- [Records supplied]

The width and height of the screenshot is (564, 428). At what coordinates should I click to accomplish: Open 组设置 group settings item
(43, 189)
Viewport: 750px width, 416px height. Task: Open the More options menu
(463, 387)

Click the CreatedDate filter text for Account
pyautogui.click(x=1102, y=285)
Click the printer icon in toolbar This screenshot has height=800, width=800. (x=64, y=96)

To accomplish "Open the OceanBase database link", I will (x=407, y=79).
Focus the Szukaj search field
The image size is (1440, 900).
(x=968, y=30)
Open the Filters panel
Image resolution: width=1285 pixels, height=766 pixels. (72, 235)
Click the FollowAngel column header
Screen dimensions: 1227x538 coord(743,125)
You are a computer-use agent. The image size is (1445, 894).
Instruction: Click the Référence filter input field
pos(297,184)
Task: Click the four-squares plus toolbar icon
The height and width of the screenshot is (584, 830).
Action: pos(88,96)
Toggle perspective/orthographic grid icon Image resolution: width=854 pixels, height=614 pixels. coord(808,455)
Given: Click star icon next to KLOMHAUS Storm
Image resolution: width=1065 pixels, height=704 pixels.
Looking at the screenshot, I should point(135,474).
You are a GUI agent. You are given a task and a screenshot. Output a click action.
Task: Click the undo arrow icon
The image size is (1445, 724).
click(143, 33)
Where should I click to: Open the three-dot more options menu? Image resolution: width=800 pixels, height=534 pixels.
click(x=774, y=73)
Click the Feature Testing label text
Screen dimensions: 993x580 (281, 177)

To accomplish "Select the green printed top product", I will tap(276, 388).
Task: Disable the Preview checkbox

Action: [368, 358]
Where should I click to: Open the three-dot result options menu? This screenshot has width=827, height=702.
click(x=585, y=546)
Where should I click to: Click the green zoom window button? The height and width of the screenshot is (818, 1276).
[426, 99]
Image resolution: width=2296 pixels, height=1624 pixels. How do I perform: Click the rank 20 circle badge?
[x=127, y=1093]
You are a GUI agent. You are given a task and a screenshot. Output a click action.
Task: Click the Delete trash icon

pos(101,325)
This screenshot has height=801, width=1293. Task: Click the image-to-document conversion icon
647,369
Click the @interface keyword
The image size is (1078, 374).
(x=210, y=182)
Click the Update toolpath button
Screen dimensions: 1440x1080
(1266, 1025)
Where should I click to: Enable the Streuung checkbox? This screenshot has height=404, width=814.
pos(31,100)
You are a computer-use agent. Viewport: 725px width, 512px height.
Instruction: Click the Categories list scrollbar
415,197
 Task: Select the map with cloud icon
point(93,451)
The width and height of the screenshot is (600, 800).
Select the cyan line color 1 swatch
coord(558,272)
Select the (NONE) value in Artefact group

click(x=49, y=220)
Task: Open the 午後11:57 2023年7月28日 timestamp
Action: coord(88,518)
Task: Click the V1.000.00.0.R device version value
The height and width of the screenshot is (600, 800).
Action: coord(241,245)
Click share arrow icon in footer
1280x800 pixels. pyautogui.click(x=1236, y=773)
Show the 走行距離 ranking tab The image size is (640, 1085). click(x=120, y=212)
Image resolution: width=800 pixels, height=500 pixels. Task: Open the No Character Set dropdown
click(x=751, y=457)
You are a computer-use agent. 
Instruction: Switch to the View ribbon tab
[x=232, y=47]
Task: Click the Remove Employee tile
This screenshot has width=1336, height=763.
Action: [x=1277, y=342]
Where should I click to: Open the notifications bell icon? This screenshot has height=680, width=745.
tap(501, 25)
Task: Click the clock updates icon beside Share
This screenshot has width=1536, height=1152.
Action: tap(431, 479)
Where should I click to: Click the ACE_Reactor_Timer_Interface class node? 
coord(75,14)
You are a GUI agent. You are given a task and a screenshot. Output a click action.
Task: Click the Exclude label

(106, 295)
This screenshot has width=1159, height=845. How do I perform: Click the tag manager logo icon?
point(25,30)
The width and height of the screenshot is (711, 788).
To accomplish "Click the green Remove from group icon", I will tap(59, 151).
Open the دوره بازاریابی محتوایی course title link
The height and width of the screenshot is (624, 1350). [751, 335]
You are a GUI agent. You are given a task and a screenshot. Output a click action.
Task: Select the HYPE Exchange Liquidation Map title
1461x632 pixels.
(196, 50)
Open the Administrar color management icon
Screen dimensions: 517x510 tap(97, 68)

- [To do] From the data above, copy out every line with the string "toolbar" in it.

- [Solution for this exercise]
Click the printer icon in toolbar This screenshot has height=800, width=800. (x=64, y=96)
Task: Click the four-squares plus toolbar icon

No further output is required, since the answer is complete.